Still, it was best not to leave it there. He made to stand up.

Then a teenager ran, eyes frantic. When he saw the wallet, he made a beeline for it, picking it up as he kept going.

That was that. The man sat back down on the bench and stayed out of the rain.

That’s another story altogether

He met his grandmother the day after his mother did for the first time. Or second. It was hard to tell. Apparently she was two when her mother had disappeared.

His first question tumbled out of his mouth before he could even consider being tactful. “So did you abandon her or what? She never said.”

The old woman didn’t seem phased. She shared his mother’s eyes, he could see the similarity there, so striking, but unlike his mother who was quick to temper, his grandmother didn’t appear to follow that suit. At least, not right now. “I was beaten into a coma and don’t remember the first twenty years of my life still. Now, let’s look at you, smart mouth.”

He didn’t have a word to say to that, as she pulled him in to give him a good once over.
She might have been unphased, but he certainly wasn’t anymore.

Disbelief would be my first feeling too

When he found a stack of bills at the bus stop, he didn’t know what to make of it. He could barely feel his fingers, it was so cold. He almost left it there when the bus drove up, because it had to be fake. Then again, what was the matter with picking up the fake bills?

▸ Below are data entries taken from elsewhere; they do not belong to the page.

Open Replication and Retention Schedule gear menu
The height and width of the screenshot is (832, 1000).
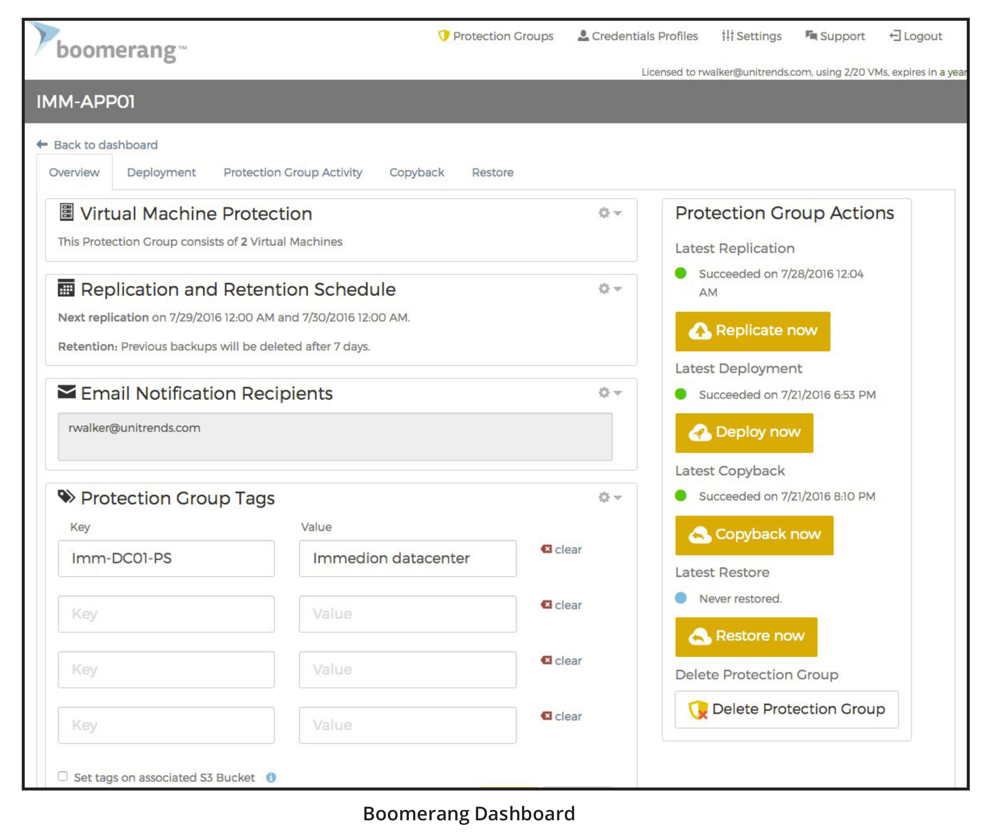(609, 289)
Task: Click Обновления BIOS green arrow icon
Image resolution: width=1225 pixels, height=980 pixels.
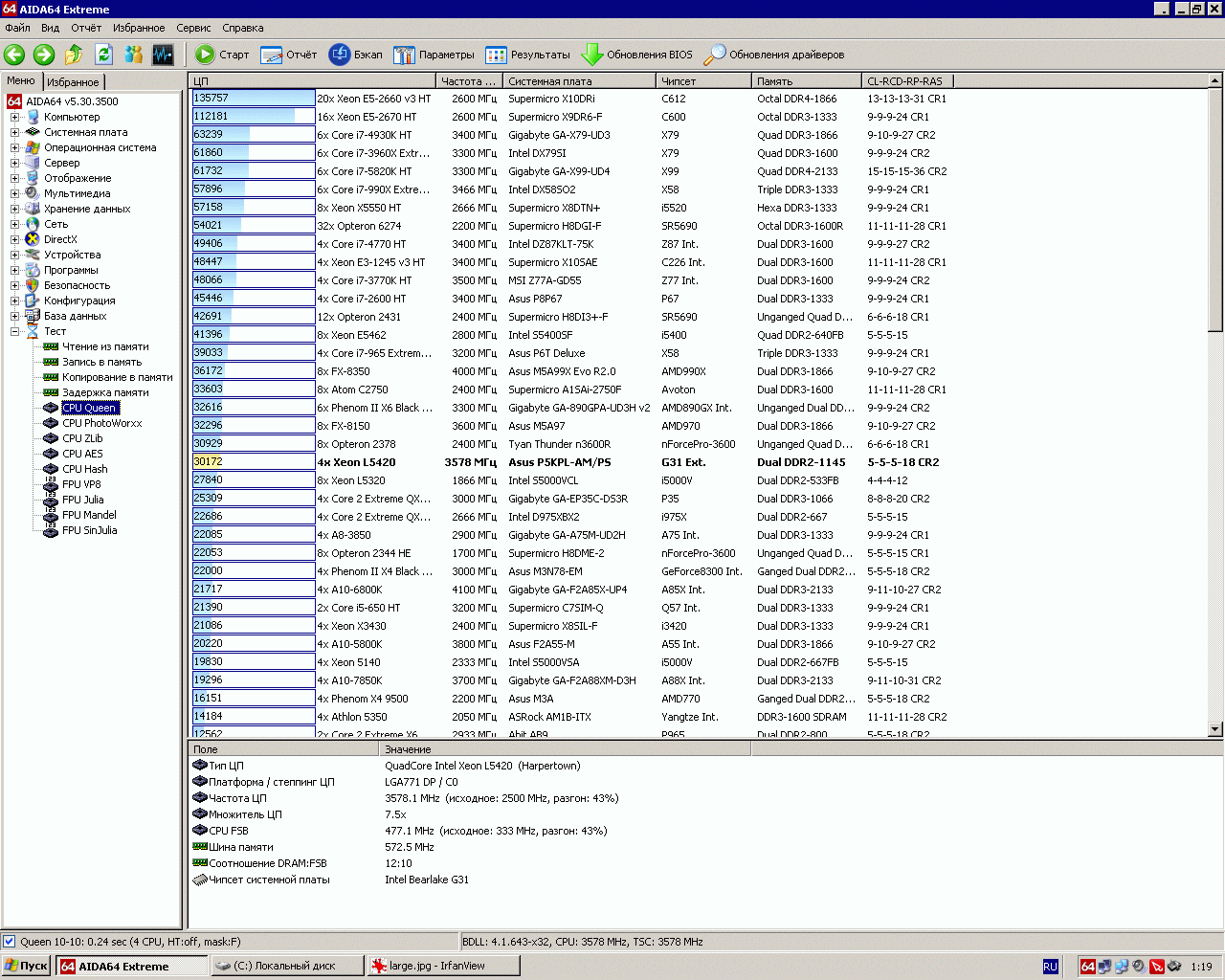Action: click(x=592, y=55)
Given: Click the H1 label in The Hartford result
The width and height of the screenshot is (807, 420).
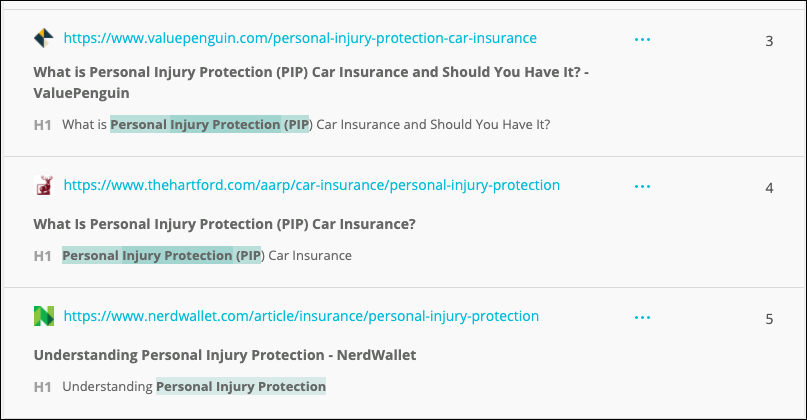Looking at the screenshot, I should 42,256.

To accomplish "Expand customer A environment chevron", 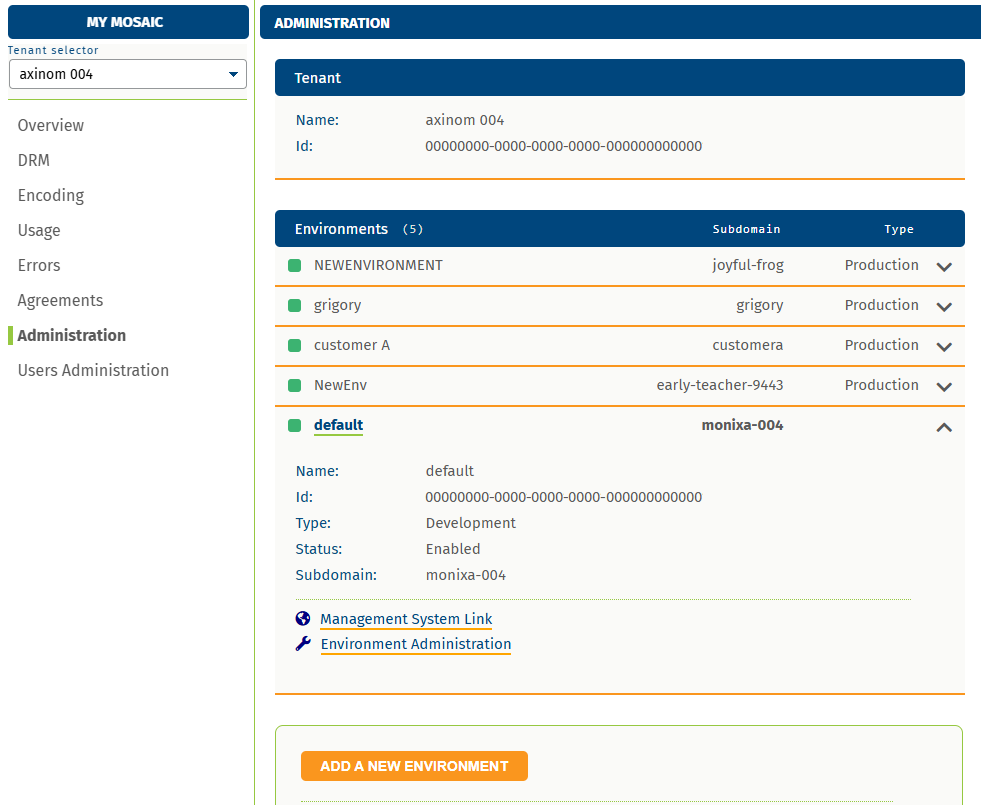I will 943,347.
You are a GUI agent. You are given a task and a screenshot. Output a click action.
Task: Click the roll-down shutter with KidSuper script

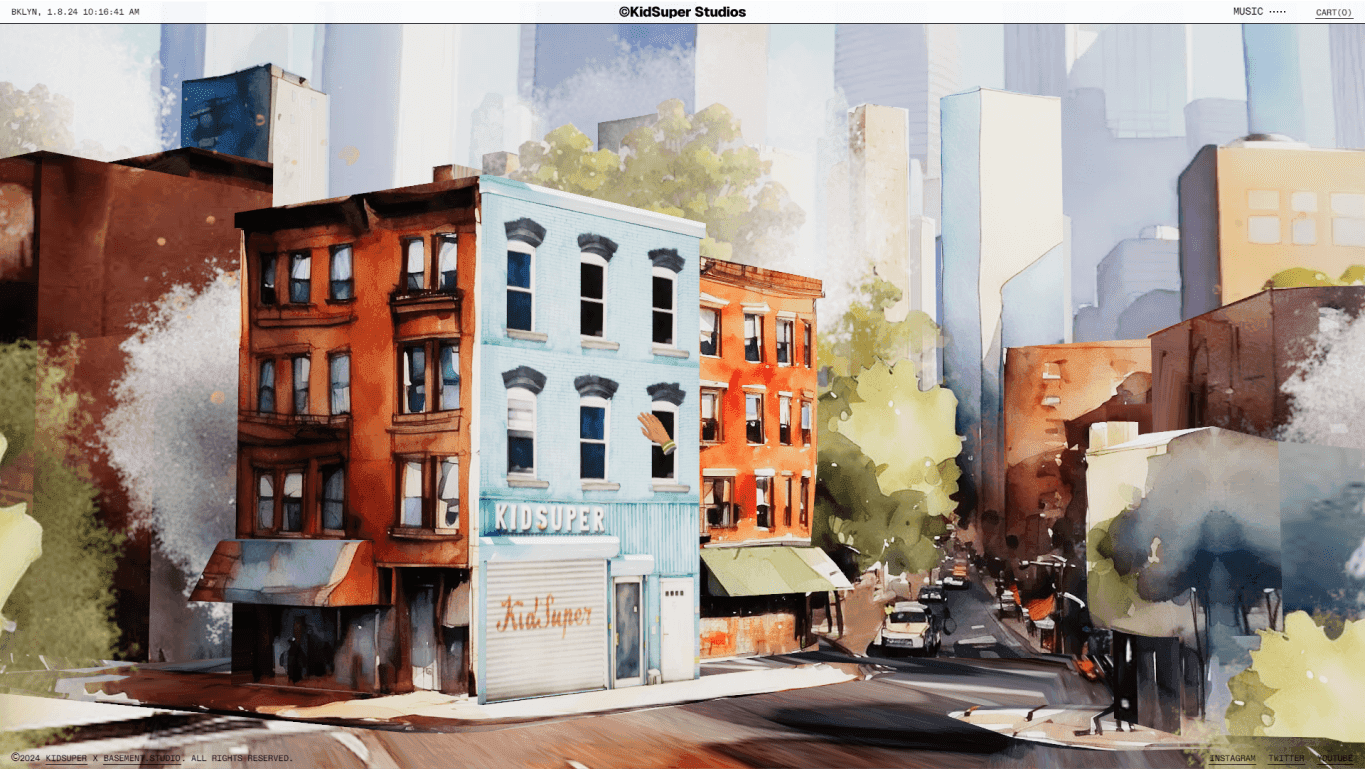(x=545, y=627)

Then again, that’s probably what made him miss his bus as he went to the nearby police station instead.

“I’d like to report finding a missing… item?” He didn’t know exactly what to say about that.

The woman on the other side looked tired, as if she were at the end of a longer than normal shift. “All right. What-”

He placed the bills on the counter, starting to feel his fingers again. “I found these at the bus stop on North a few minutes ago. I was the only one waiting, didn’t see anyone else.”

There was a moment when she looked a bit surprised, followed by a genuine smile. She pulled a bag out to put the money in, writing on the outside of it. “Thank you.”

With a nod, he returned the smile as he rubbed his hands. “Do you think I can wait inside here until the next bus comes?”